* _Task material_
-- BEGIN --

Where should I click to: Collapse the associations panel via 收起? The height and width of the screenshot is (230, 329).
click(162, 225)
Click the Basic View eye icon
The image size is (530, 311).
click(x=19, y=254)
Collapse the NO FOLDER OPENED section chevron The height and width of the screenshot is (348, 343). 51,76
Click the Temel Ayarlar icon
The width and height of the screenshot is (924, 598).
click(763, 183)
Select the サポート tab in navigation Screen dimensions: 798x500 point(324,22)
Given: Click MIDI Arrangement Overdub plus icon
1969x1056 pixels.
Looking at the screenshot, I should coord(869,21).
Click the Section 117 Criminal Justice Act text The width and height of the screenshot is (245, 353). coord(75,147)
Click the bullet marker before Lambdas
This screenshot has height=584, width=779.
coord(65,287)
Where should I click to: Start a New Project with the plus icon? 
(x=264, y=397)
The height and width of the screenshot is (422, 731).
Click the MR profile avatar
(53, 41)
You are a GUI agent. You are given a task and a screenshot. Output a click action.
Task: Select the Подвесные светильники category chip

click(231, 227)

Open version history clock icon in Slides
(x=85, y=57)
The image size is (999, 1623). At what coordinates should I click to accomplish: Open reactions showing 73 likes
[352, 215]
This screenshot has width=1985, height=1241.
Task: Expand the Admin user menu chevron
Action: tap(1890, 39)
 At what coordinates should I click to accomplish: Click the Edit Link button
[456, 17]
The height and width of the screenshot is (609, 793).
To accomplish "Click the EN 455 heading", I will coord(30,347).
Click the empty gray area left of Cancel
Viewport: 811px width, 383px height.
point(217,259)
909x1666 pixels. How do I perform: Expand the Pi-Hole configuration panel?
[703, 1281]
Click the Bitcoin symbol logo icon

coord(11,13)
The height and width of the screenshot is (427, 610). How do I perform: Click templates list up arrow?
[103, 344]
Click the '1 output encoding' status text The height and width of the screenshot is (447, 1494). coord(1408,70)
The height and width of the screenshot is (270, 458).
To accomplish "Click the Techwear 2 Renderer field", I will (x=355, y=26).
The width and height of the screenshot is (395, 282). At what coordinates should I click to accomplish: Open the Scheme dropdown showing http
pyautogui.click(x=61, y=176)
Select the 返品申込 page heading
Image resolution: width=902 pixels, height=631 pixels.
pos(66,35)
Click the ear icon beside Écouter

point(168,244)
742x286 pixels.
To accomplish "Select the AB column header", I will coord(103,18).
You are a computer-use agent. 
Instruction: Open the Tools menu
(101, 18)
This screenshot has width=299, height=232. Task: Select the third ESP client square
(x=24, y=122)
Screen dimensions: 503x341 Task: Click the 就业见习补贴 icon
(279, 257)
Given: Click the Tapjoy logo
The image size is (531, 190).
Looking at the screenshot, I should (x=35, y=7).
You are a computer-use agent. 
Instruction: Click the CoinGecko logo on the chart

-- END --

* _Given request_
Copy out the lines of the material word for word, starting at the line containing "The height and width of the screenshot is (609, 793)." and ending at the line containing "coord(11,13)".

* _Solved exercise_
The height and width of the screenshot is (609, 793).
To accomplish "Click the EN 455 heading", I will coord(30,347).
Click the empty gray area left of Cancel
Viewport: 811px width, 383px height.
point(217,259)
909x1666 pixels. How do I perform: Expand the Pi-Hole configuration panel?
[703, 1281]
Click the Bitcoin symbol logo icon

coord(11,13)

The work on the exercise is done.